▶ **What this task involves**
I need each line of the entries below that includes the string "toolbar".

▶ **Entries provided**
-------
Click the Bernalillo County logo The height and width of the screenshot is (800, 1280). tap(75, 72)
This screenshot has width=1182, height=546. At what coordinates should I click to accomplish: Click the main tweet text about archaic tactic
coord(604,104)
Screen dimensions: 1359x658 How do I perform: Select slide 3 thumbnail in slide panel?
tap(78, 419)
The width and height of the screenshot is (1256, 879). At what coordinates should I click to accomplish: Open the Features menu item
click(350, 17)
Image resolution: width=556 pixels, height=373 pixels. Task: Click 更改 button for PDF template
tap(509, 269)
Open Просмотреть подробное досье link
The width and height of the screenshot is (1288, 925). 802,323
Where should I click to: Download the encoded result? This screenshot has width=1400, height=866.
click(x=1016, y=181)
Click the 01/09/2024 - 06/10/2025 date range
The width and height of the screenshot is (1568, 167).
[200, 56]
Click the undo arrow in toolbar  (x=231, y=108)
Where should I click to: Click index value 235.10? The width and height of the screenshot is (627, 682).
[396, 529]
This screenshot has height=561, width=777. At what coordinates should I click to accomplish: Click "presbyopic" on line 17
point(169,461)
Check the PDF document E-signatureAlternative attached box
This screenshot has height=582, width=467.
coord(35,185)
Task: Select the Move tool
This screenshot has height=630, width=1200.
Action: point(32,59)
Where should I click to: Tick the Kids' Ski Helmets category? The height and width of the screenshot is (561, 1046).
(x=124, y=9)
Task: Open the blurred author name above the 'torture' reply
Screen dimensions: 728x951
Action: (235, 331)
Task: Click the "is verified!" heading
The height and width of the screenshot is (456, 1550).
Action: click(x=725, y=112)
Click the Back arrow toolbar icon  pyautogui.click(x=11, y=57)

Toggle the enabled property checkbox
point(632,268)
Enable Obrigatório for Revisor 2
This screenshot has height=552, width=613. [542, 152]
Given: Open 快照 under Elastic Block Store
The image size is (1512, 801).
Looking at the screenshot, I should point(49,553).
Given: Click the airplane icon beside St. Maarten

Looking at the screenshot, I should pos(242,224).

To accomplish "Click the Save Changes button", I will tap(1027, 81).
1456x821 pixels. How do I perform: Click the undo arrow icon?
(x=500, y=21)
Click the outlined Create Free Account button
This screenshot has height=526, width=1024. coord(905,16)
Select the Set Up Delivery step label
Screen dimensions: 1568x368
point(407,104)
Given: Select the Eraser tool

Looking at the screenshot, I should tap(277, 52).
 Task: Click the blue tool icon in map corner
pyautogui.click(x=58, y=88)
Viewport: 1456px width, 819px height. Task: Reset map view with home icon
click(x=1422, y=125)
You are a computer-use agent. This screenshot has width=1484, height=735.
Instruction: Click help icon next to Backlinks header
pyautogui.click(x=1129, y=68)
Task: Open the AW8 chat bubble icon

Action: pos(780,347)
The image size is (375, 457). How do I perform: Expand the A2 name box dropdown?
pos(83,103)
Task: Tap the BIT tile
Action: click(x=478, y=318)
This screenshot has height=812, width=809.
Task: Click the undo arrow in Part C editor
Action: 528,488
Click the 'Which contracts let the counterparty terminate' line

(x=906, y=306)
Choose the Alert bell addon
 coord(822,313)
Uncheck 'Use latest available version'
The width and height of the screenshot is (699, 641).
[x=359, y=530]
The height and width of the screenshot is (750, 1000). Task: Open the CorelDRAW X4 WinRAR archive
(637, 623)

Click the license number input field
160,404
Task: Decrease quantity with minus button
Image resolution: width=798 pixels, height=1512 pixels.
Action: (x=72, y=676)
-------
▶ **Solution to the exercise**
Click the undo arrow in toolbar  (x=231, y=108)
Click the Back arrow toolbar icon  pyautogui.click(x=11, y=57)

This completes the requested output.